Paul Auster hace una crónica de su larga historia de amor y fidelidad por una vieja máquina de escribir Olympia.

Luis Fernando Afanador
7 de abril de 2003

Es una vieja Olympia de fabricación Alemana. Paul Auster la compró por 40 dólares hace un cuarto de siglo. Desde entonces, de esa máquina de escribir ha salido hasta la última palabra que ha escrito. Anticuada y llena de abolladuras, lo ha acompañado durante 9.400 días con sus noches. Nunca le falló.

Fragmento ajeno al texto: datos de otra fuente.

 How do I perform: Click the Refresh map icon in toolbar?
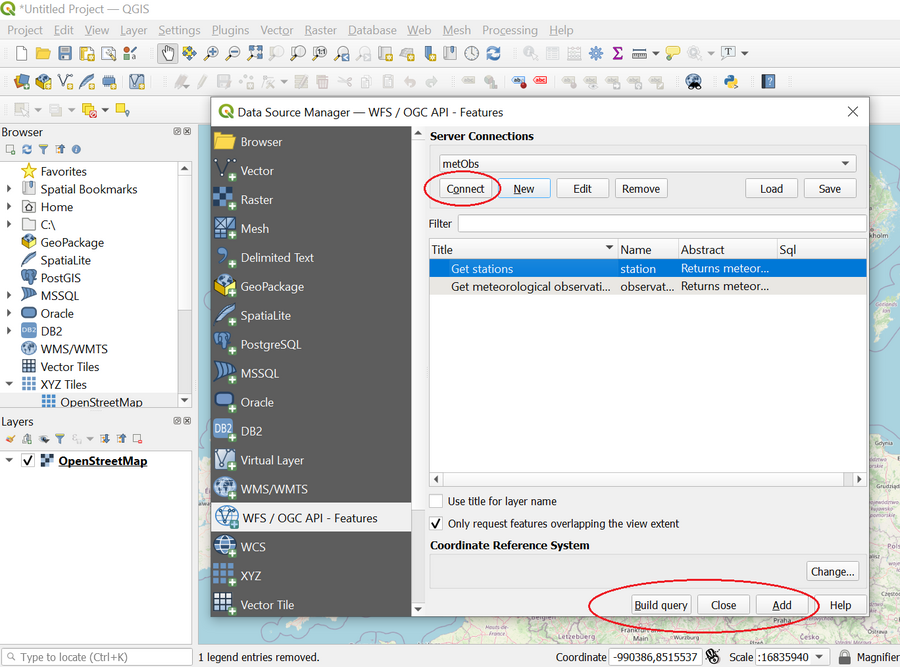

Y letra a letra, "con su música antigua y familiar", le ayudó a componer esta elegía.

Tuvo la opción de utilizar una máquina eléctrica, pero no le gustaba el ruido que hacía: el continuo zumbido del motor, el discordante sonido de las piezas, la cambiante frecuencia de la corriente alterna vibrando en los dedos. Siempre prefirió la suavidad de su Olympia. Era agradable al tacto, funcionaba muy bien y, además, guardaba silencio cuando la estaba aporreando.

Parecía indestructible. Aparte de cambiar la cinta y limpiar la tinta que se iba acumulando en los tipos, estuvo exento de toda labor de mantenimiento. Desde 1974 le ha cambiado el rodillo tres veces. Para limpiarla, no la ha llevado al taller más veces de las que ha votado en elecciones presidenciales. No ha tenido que ponerle piezas nuevas. El único accidente que tuvo fue cuando su hijo de 2 años le arrancó la palanca de retroceso del carro: no fue culpa de la máquina. Luego de pasar un día disgustado, la llevó a un taller donde le soldaron de nuevo la palanca. "Ahora tiene una pequeña cicatriz en ese sitio, pero la operación fue un éxito, y la palanca no se ha vuelto a soltar desde entonces".

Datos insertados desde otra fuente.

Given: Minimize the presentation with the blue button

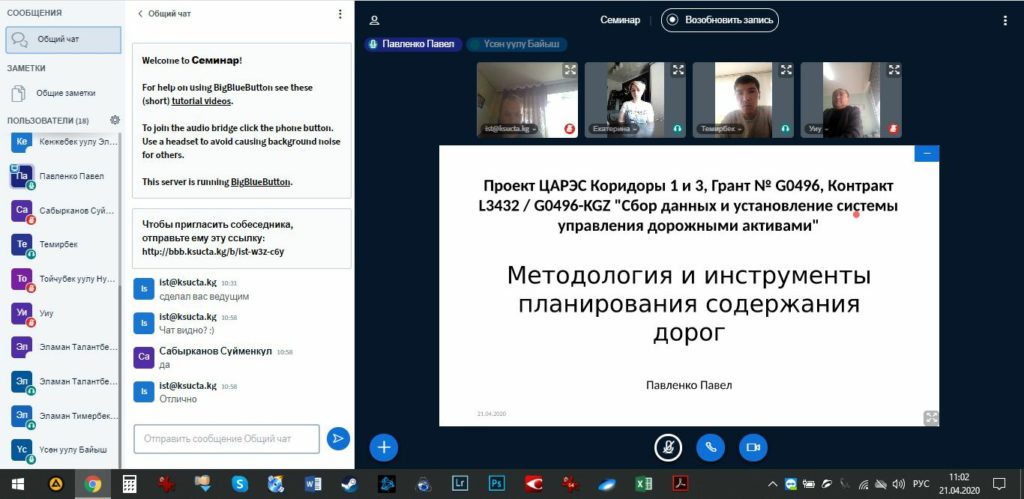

Por supuesto que estuvo tentado a comprarse un computador, semejante maravilla. Sin embargo, sus amigos empezaron a contarle historias terroríficas: daban con una tecla errada y perdían el trabajo de todo un mes; los cortes de luz borraban un manuscrito en menos de un segundo. "Nunca se me han dado bien los aparatos, y sabía que si existía una tecla que no debía pulsarse, yo terminaría pulsándola". Por eso siguió con su vieja máquina de escribir. Pasó el decenio de 1980, el de 1990, y poco a poco todos sus amigos se fueron pasando a los Mac y a los IBM. Empezó a aparecer un enemigo del progreso, "el último pagano aferrado a las antiguas costumbres en un mundo de conversos digitales". Se burlaban de él, le decían reaccionario, cascarrabias. No le importaba. ¿Por qué habría de cambiar si se sentía completamente satisfecho tal como estaba?

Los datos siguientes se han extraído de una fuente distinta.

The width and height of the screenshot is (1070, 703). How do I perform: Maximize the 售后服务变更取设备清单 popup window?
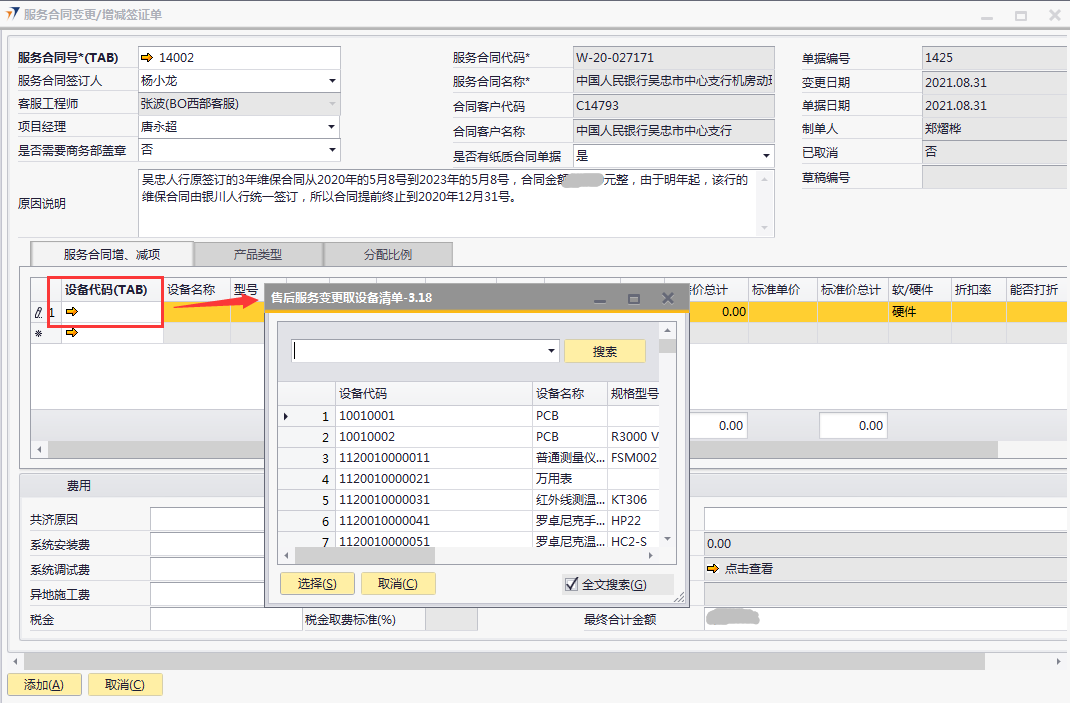click(x=634, y=298)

Hasta ese momento no le tenía un especial apego a su máquina de escribir. Era sólo una herramienta que le permitía hacer su trabajo. No obstante, al verla convertida en una especie en vías de extinción, algo así como uno de los últimos artefactos que aún quedaban del homo scriptorus del siglo XX, empezó a sentir cierto afecto por ella. Se dio cuenta de que tenían el mismo pasado y, con el paso del tiempo, llegó a comprender que también tendrían el mismo futuro. Por si las dudas, corrió a su papelería de Brooklyn y encargó 50 cintas para la máquina: "El dueño se pasó varios días llamando a todas partes para que le sirvieran un pedido de tamaña envergadura. Según me contó más tarde, algunas cintas vinieron de sitios tan lejanos como Kansas City".

Aunque aclare que su intención no es la de convertir a su máquina de escribir en un personaje heroico, de alguna manera lo consigue con este texto conmovedor, una bella elegía por un objeto que, como tantos otros, el avance tecnológico ha condenado a desaparecer. Desde luego que, es justo reconocerlo, para su propósito contó con un aliado muy valioso: las hermosísimas pinturas que Sam Messer hace de su máquina de escribir y que ilustran el libro. Como si la vieja Olympia también le hubiera abierto su corazón al amigo pintor.